- TASK REQUIREMENTS -
The response must be the exact lines from the one that contains "Click Browse to locate an ISO" through the end of the material, with no pictures and no additional lines.

===== THE INPUT =====

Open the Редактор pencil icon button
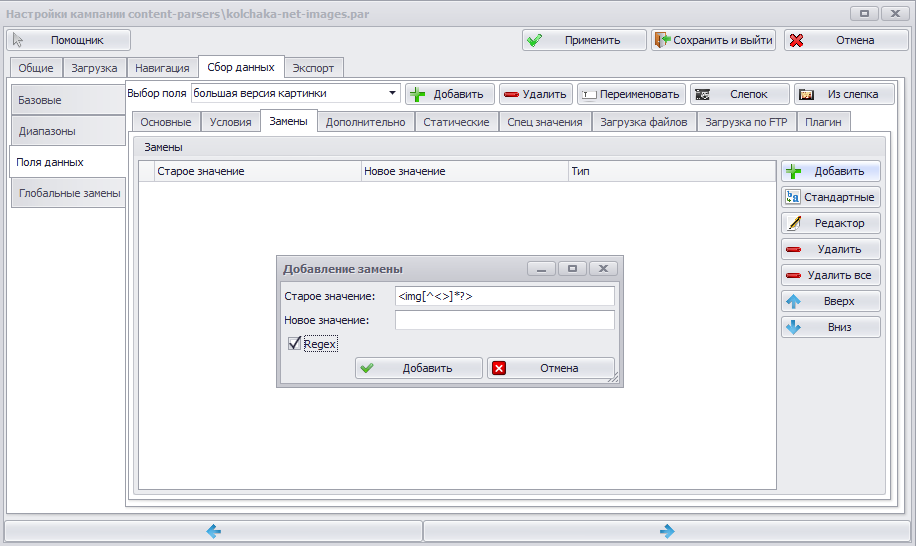916x546 pixels. [x=831, y=223]
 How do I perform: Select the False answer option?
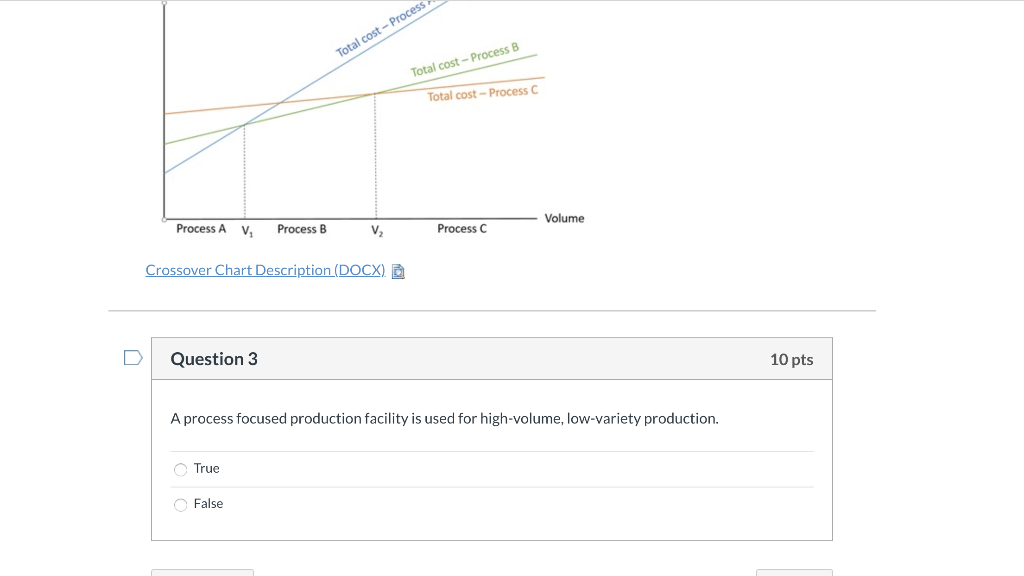pos(181,504)
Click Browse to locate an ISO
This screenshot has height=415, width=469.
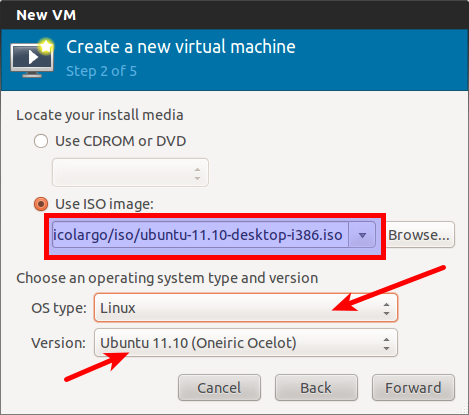419,235
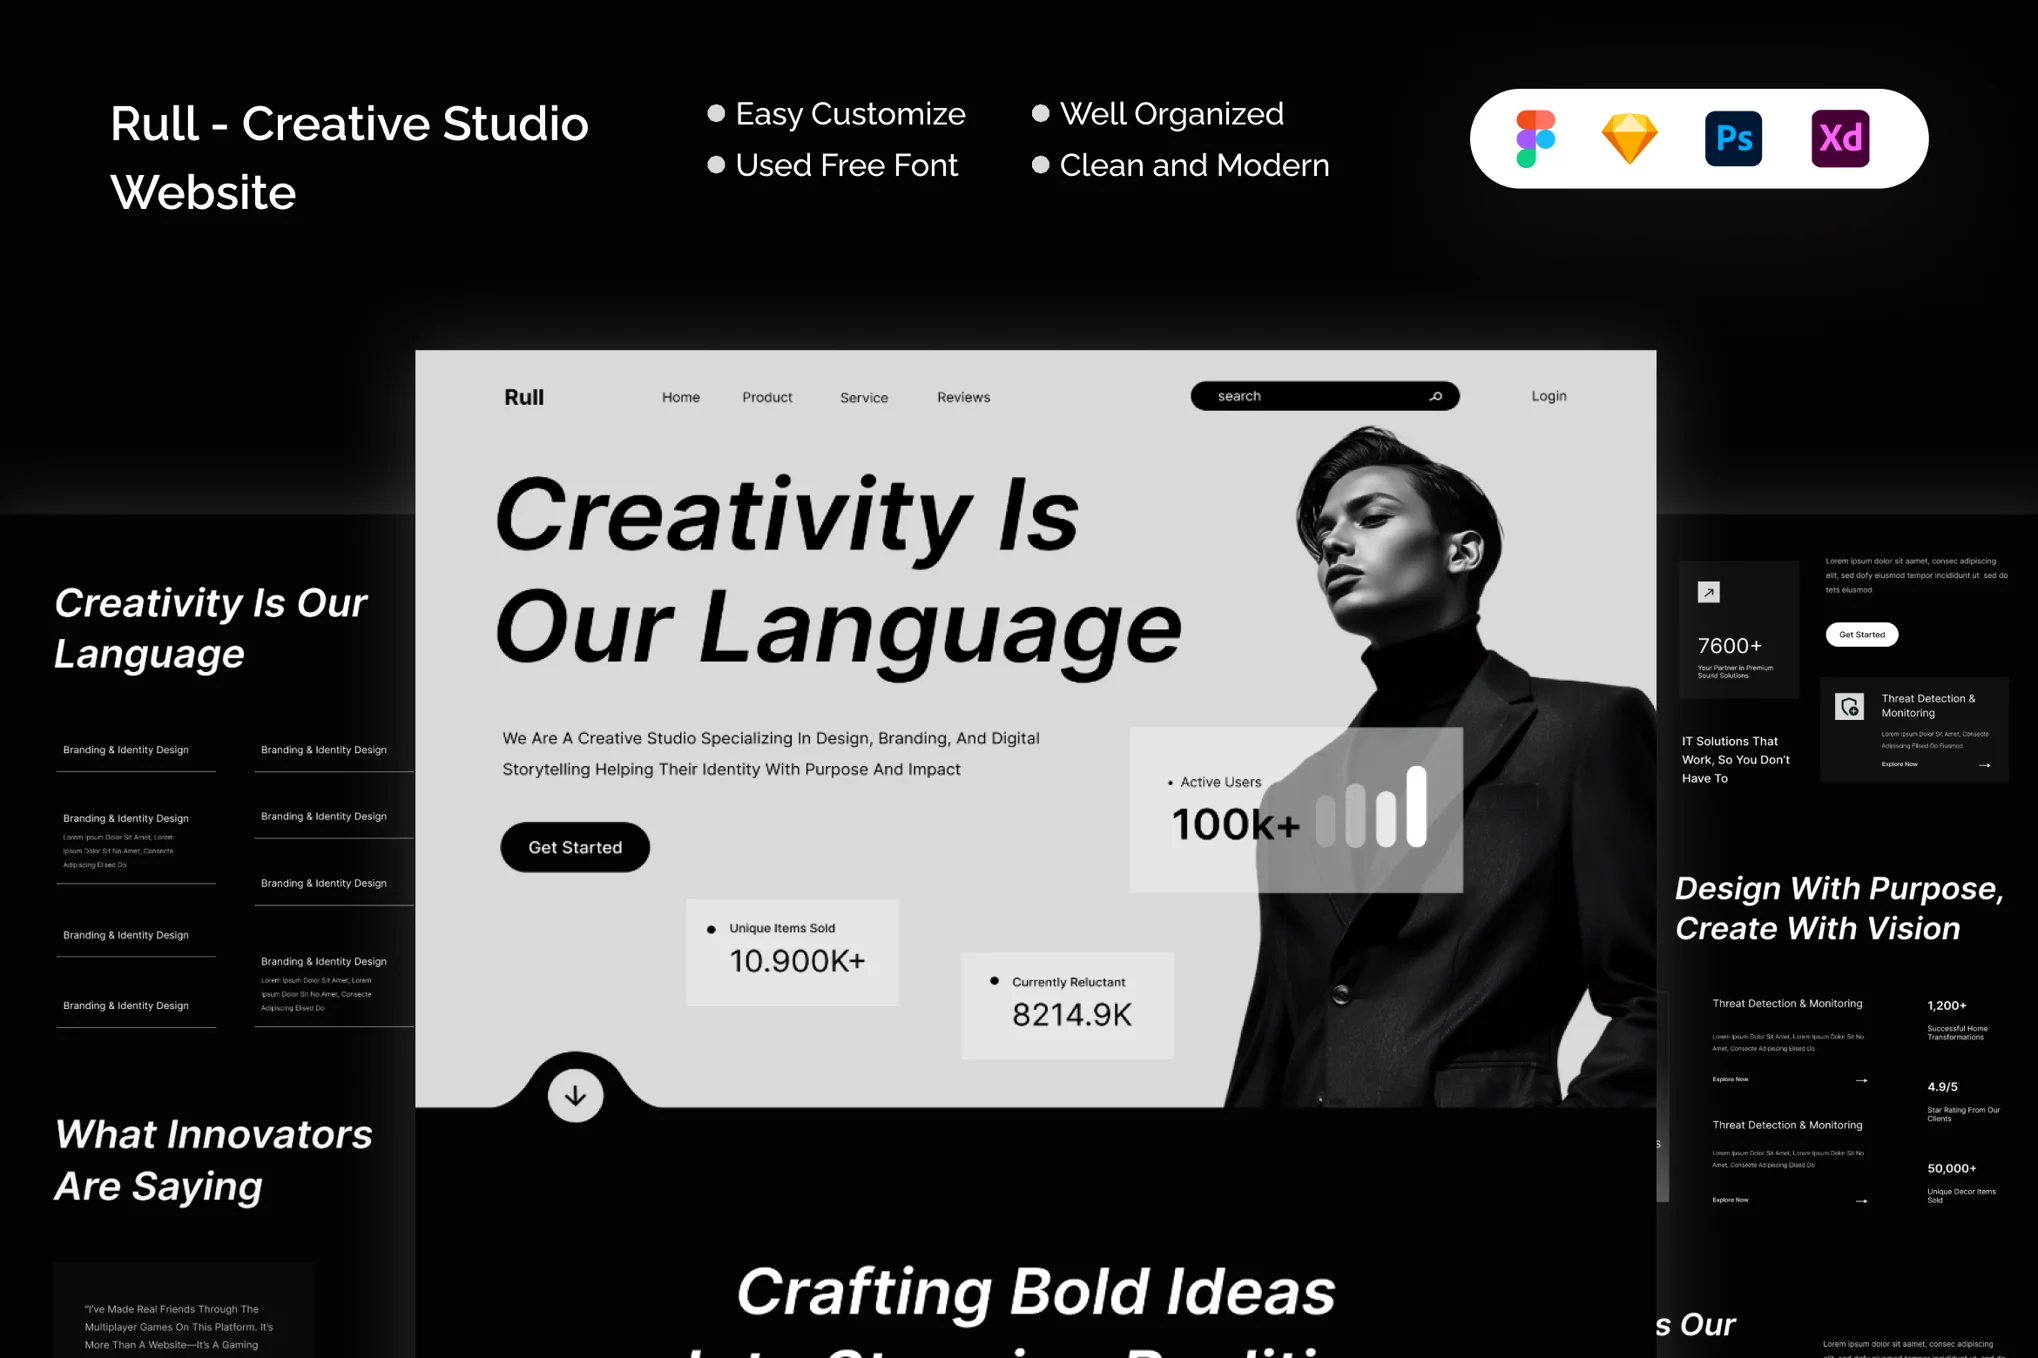
Task: Click the small white Get Started button
Action: [x=1861, y=634]
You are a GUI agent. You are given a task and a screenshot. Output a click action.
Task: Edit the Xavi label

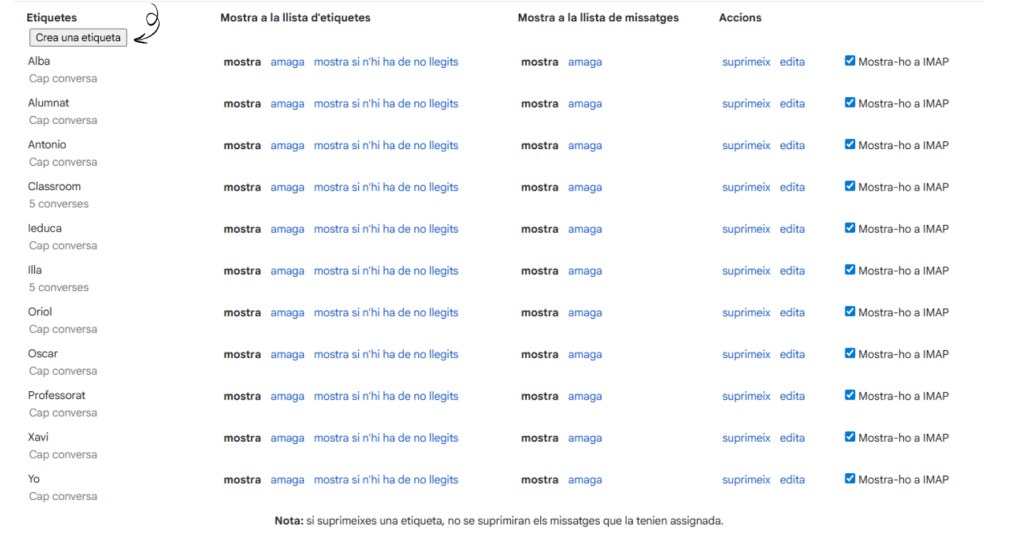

=====

- SOLVED PROBLEM -
Click Browse to locate an ISO
This screenshot has height=415, width=469.
419,235
Task: Click the small white Get Started button
Action: [x=1861, y=634]
You are a GUI agent. You are given a task and a screenshot. Output a click action.
Task: Edit the Xavi label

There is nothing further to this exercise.